Typically the recovery period for any disaster takes about 10-12 times longer than the actual period of the disaster. This is born out in floods, serious snow/ice storms, hurricanes and I believe in Ed Yourdon's essay 1 year of disruption and 10 years of recovery scenario.
As to Tom's comments on gold, it is my understanding that current gold prices are below the actual cost to win and refine the metal from the ground. I do not believe that this situation will last too much longer. Gold under $270/oz could be the buying opportunity of a lifetime.
-- Bill P (firstname.lastname@example.org), July 30, 1999.
I recall reading a post from a banker in which he stated that during during the oil patch crunch in Houston in the early 80s,the banks went after mortgages with low balances remaining to be paid.Those with little equity and high balances were generally left alone.In other words, if your mortgage is nearly paid off and you have lots of equity,watch out! They'll come after you first.
-- Ralph Kramden (email@example.com), July 30, 1999.

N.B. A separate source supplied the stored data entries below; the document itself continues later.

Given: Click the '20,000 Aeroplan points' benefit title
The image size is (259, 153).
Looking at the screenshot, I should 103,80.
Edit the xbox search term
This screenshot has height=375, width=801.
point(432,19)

Brian -- your answers sound closest to what may happen,
"Banks ... will only seek to renegotiate terms if they think that approach will make them "wholer" than repossesion. The important thing for them is to clear non-performing loans from their books as soon as possible. They have to meet regulatory requirements on such matters. If money becomes scarce, banks will be in the same boat as everyone else - they will do everything in their power to raise money and stay profitable. That includes foreclosures."
But for the $200,000 mortgage on the now-$50,000 house, what if _you_ can offer the bank the $50,000 that they would get from a repo? That could either be from your own y2k-prepared assets, or from another bank lending to you (probably with a 25-50% down payment). Why should your first bank kick you out just to make a point, and have to go through the expense of a sale and end up with less? (Any friend or relative or maybe even you yourself could bid for the repo anyway, so you could stay in.)
The bank might exact a bit more out of you for a negotiated release from the old contract in order to let you go without a default on your credit record. (I wonder if credit card banks, or their receivers, will do the same?)
On a very real level, we are "renting" our houses from the banks, with the option to "buy" (pay off) at any time. If the market price has dropped and we have the cash or credit to pay it, why should anyone be stuck on the old $200,000 figure? The value of hard cash (and paid-off debts even 25 cents to the dollar) will be appreciated more than we now experience.
An interesting parallel question is how money "frozen" in bank accounts will be treated if checks on it are written to make mortgage payments. Will there be a de facto rejection of money that can only be transferred between banks and never taken out in cash? Or will they just trade at two different levels? (A bank dollar, once the electronic records have been straightened out, trading for less than a cashed-out currency dollar?)
The likely reality is that -- then as now -- those with more purchasing power have the option to end up with more real estate, whatever the price level or representation of money used.